* [TASKS]
- 1) According to the financial report excerpt, by what percentage did subcontracting fees for the service business increase in the nine months ended December 31, 2021?
- 2) Pick up the financial report excerpt after its final sentence and carry it forward.

Fuel, toll and other costs for our service business for the nine months ended
December 31, 2021 were approximately $1.4 million compared with $1.4 million for
the nine months ended December 31, 2020. Fuel, toll and other costs for our
service business accounted for 34.0% of our total service revenue for the nine
months ended December 31, 2021, compared with 37.3% for the nine months ended
December 31, 2020.



Subcontracting fees for our service business for the nine months ended December
31, 2021 increased 18.6% to approximately $1.9 million from $1.6 million for the
nine months ended December 31, 2020. Subcontracting fees accounted for 45.1% and
43.0% of our total service business revenue in the nine months ended December
31, 2021 and 2020, respectively.



13





For property management and subleasing business, the cost of revenue was mainly the amortization of operating lease assets for the subleasing business.





For epidemic prevention supplies business, we have trading and own production.
The cost of revenue included cost of merchandise and cost of our own products.
The other cost of the quarter represented depreciation of machinery.



Gross profit



Garment manufacturing business gross profit was approximately $0.2 million,
accounted for 8.2% of our total Garment manufacturing business revenue for the
nine months ended December 31, 2021 and approximately $0.4 million, accounted
for 8.0% of our total Garment manufacturing business revenue for the nine months
ended December 31, 2020. The gross margin was 0.2% higher due to lower raw
material cost in the months ended December 31, 2021.



Gross profit in our logistics services business for the nine months ended
December 31, 2021 was approximately $0.9 million and accounted for 20.9% of our
total Logistics services business revenue. Gross profit in our logistics
services business for the nine months ended December 31, 2020 was approximately
$0.7 million and accounted for 19.7% of our total Logistics services business
revenue. The increase of gross profit ratio was mainly because of a decrease of
operating expenses due to replacement of old vehicles and shifting our strategic
focus on high margin customers.



Gross profit in our property management and subleasing business for the nine
months ended December 31, 2021 was approximately $0.5 million, or 14.2% of our
total property management and subleasing business revenue. Gross profit in our
property management and subleasing business for the nine months ended December
31, 2020 was $0.02 million, or 7.5% of our total property management and
subleasing business revenue.

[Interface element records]
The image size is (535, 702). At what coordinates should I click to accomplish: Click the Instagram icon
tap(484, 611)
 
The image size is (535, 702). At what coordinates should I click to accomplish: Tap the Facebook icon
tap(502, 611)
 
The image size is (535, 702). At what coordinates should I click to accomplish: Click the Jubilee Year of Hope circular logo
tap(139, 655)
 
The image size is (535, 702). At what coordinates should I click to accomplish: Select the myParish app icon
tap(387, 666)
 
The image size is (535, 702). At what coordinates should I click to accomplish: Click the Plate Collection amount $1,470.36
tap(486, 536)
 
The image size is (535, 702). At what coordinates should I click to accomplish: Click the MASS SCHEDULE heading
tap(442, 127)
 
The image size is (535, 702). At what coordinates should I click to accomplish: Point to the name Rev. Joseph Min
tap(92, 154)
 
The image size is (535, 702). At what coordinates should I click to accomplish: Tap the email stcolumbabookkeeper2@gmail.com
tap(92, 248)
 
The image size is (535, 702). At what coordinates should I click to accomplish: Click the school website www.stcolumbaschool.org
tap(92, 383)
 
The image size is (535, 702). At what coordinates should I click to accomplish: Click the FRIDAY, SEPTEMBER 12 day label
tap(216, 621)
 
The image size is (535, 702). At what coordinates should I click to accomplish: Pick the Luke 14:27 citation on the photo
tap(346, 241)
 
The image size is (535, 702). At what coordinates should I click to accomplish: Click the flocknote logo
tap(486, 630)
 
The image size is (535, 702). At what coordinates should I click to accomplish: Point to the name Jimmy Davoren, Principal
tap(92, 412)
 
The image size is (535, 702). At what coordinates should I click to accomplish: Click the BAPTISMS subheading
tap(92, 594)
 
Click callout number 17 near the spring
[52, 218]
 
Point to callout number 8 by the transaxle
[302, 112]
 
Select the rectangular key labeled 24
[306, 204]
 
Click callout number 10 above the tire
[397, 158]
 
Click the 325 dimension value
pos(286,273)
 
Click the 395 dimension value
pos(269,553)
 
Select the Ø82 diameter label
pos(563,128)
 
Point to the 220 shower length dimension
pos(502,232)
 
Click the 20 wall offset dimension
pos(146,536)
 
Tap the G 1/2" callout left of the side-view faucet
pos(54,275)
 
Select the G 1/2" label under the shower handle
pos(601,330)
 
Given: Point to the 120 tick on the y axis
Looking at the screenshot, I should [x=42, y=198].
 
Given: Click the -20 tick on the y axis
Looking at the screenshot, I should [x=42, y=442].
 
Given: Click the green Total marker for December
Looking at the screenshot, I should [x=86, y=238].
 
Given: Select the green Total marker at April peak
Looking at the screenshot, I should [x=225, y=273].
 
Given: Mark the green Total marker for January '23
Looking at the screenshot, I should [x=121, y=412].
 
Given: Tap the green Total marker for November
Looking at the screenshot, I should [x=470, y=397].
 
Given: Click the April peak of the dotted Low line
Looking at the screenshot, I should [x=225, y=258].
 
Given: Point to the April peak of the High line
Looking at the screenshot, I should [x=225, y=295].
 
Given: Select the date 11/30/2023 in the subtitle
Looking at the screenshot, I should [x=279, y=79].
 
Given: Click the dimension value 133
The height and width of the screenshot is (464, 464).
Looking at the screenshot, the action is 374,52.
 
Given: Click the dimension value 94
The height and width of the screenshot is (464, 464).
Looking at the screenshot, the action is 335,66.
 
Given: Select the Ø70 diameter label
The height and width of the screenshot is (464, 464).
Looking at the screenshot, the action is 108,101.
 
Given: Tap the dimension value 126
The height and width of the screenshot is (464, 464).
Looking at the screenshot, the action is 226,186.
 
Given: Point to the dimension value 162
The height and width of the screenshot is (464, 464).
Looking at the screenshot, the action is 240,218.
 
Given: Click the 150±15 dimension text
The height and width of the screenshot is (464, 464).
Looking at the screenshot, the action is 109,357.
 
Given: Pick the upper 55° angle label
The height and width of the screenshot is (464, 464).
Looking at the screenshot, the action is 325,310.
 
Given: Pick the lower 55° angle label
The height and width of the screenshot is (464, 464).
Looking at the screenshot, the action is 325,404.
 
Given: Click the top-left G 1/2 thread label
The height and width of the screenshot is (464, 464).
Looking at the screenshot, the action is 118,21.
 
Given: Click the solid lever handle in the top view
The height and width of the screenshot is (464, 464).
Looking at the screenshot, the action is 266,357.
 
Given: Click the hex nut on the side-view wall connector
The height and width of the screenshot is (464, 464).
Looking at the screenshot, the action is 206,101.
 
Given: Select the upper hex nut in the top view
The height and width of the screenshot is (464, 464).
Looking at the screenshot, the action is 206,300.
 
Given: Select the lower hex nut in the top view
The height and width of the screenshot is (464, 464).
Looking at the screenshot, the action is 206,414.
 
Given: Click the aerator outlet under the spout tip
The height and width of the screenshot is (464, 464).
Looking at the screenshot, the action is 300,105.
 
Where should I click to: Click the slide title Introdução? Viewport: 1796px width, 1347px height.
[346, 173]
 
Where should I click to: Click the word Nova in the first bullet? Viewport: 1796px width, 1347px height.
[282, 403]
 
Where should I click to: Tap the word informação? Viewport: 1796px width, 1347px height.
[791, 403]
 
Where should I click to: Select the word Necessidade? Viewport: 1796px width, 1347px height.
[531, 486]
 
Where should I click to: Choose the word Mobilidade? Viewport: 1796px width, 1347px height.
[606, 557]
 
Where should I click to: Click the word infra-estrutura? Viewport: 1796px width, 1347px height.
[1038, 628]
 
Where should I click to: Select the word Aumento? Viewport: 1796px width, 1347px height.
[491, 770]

* [THE RESULTS]
- 1) They increased 18.6%.

- 2)
                                                                                                           Increase
                                                   Nine months ended December 31,                        (decrease) in
                                                                                                         2021 compared
                                                 2021                          2020                         to 2020
                                              (In U.S. dollars, except for percentages)
Gross profit                           $  1,521,584         100 %    $ (1,762,023 )       (100 )%     3,283,607       186.4 %
Operating expenses:
Selling expenses                           (135,310 )      (8.9 )%       (376,975 )      (21.4 )%       241,665        64.1 %
General and administrative expenses      (1,375,513 )     (90.4 )%     (1,454,017 )      (82.5 )%        78,504 )       5.4 %
Total                                  $ (1,510,823 )     (99.3 )%   $ (1,830,992 )     (103.9 )%       320,169        17.5 %
Income from operations                 $     10,761        (0.7 )%   $ (3,593,015 )     (203.9 )%     3,603,776       100.3 %



Selling, General and administrative expenses


Our selling expenses in our Garment manufacturing business segment for the nine
months ended December 31, 2021 and 2020 was $0.0003 million and approximately
$0.003 million, respectively. Our selling expenses in our logistics services
segment was nil for the nine months ended December 31, 2021 and 2020,
respectively. Selling expenses in our property management and subleasing
business was $0.1 million for the nine months ended December 31, 2021. Selling
expenses in our epidemic prevention supplies segment was nil and approximately
$0.4 million for the nine months ended December 31, 2021 and 2020, respectively.
Selling expenses consist primarily of advertisement, local transportation,
unloading charges and product inspection charges. Total selling expenses for the
nine months ended December 31, 2021 decreased 64.1% to $0.1 million from $0.4
million for the nine months ended December 31, 2020. It was mainly due to
decrease of marketing expenses of epidemic prevention supplies business.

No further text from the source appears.